Work to be completed
Reproduce exactly the lines below, starting at the line that contains "This screenshot has height=715, width=1052." and ending with the last line of the records, both included; leave out any pictures.

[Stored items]
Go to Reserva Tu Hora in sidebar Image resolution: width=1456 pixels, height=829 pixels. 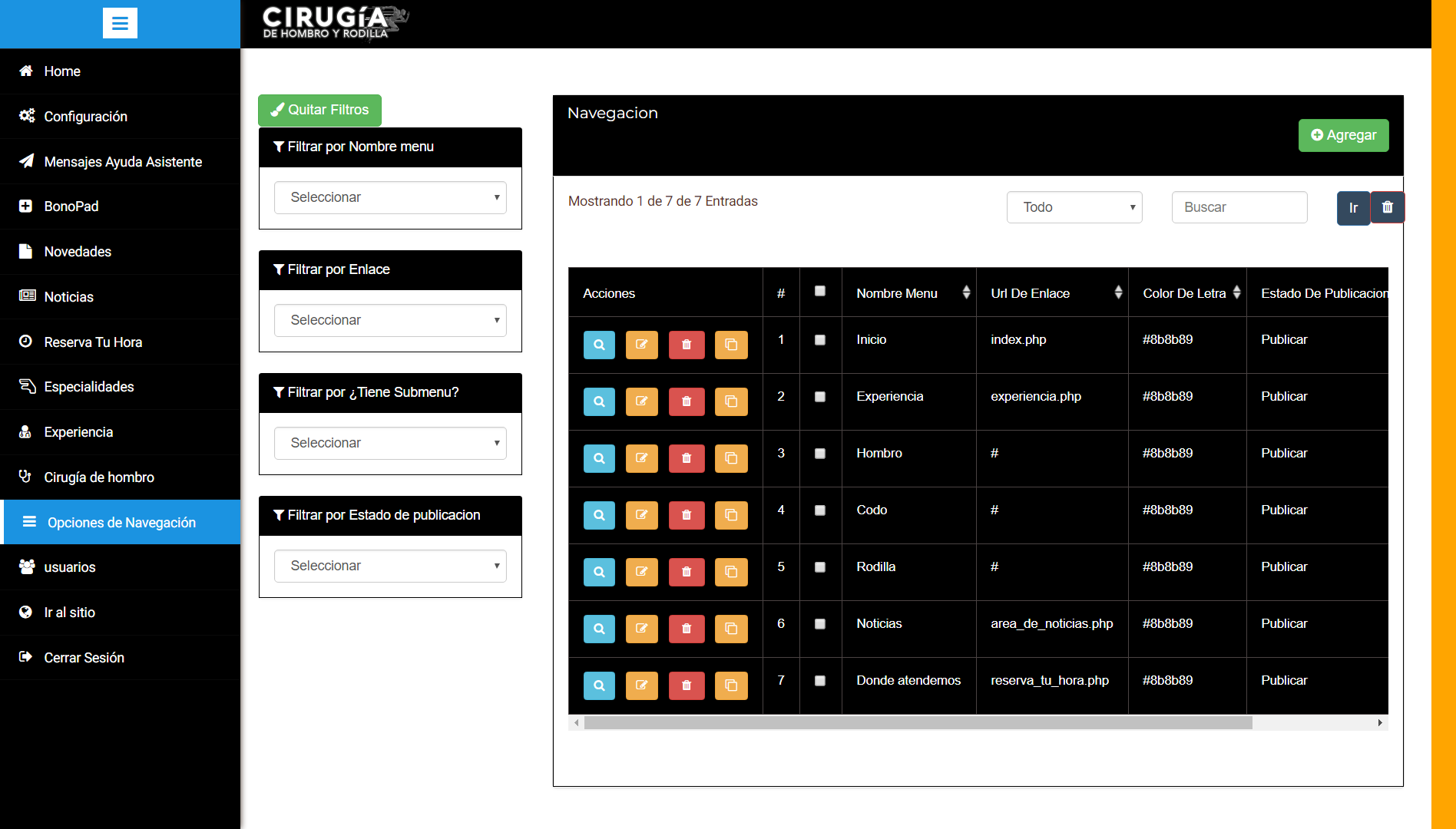click(93, 342)
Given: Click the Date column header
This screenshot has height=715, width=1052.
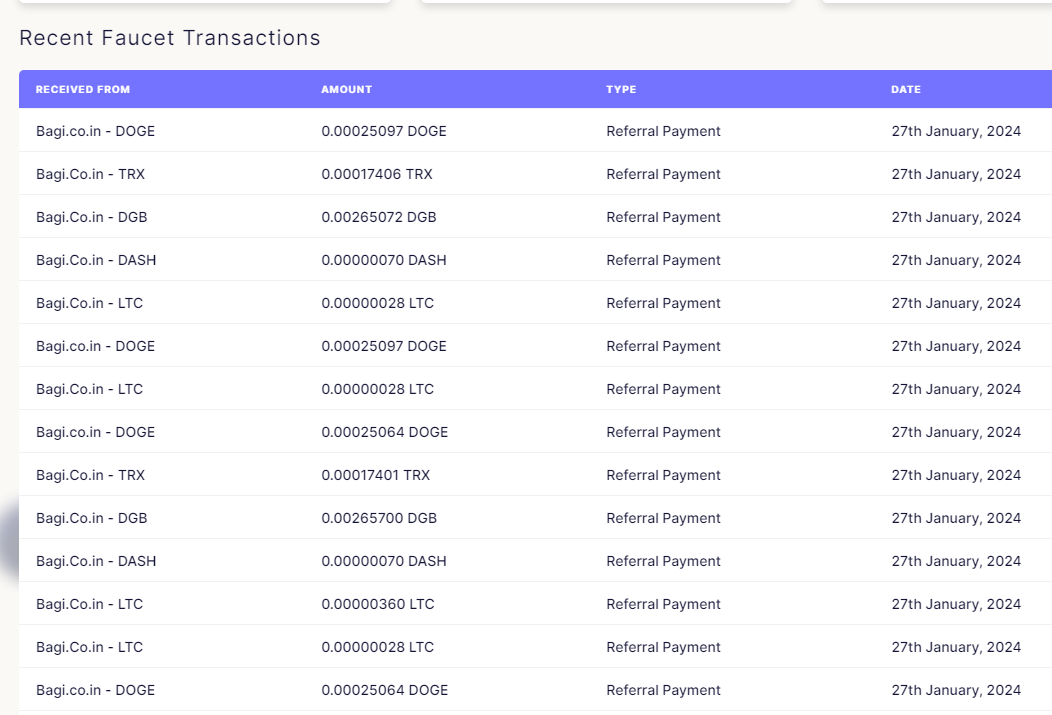Looking at the screenshot, I should [x=906, y=90].
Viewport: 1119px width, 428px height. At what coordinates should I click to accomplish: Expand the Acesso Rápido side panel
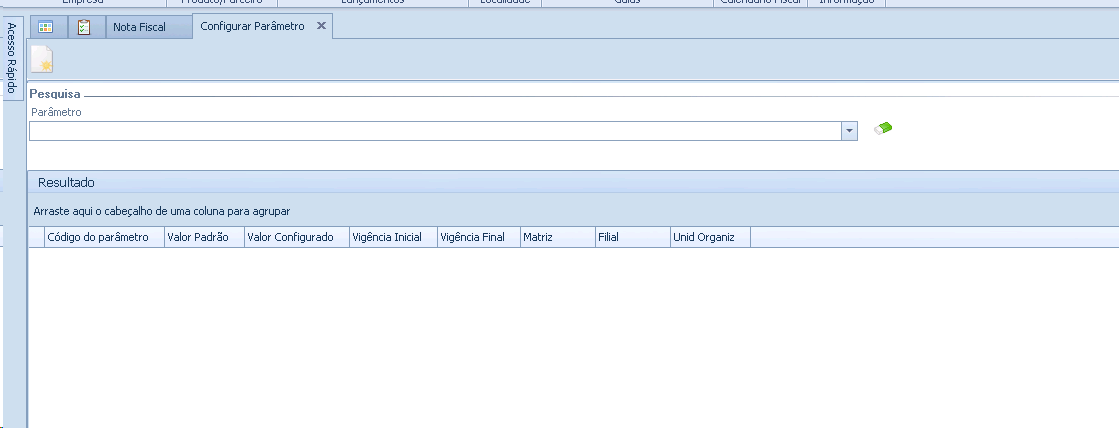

Solution to the exercise
This screenshot has height=715, width=1052.
Looking at the screenshot, I should [x=906, y=90].
Viewport: 1119px width, 428px height. At what coordinates should I click to accomplish: Expand the Acesso Rápido side panel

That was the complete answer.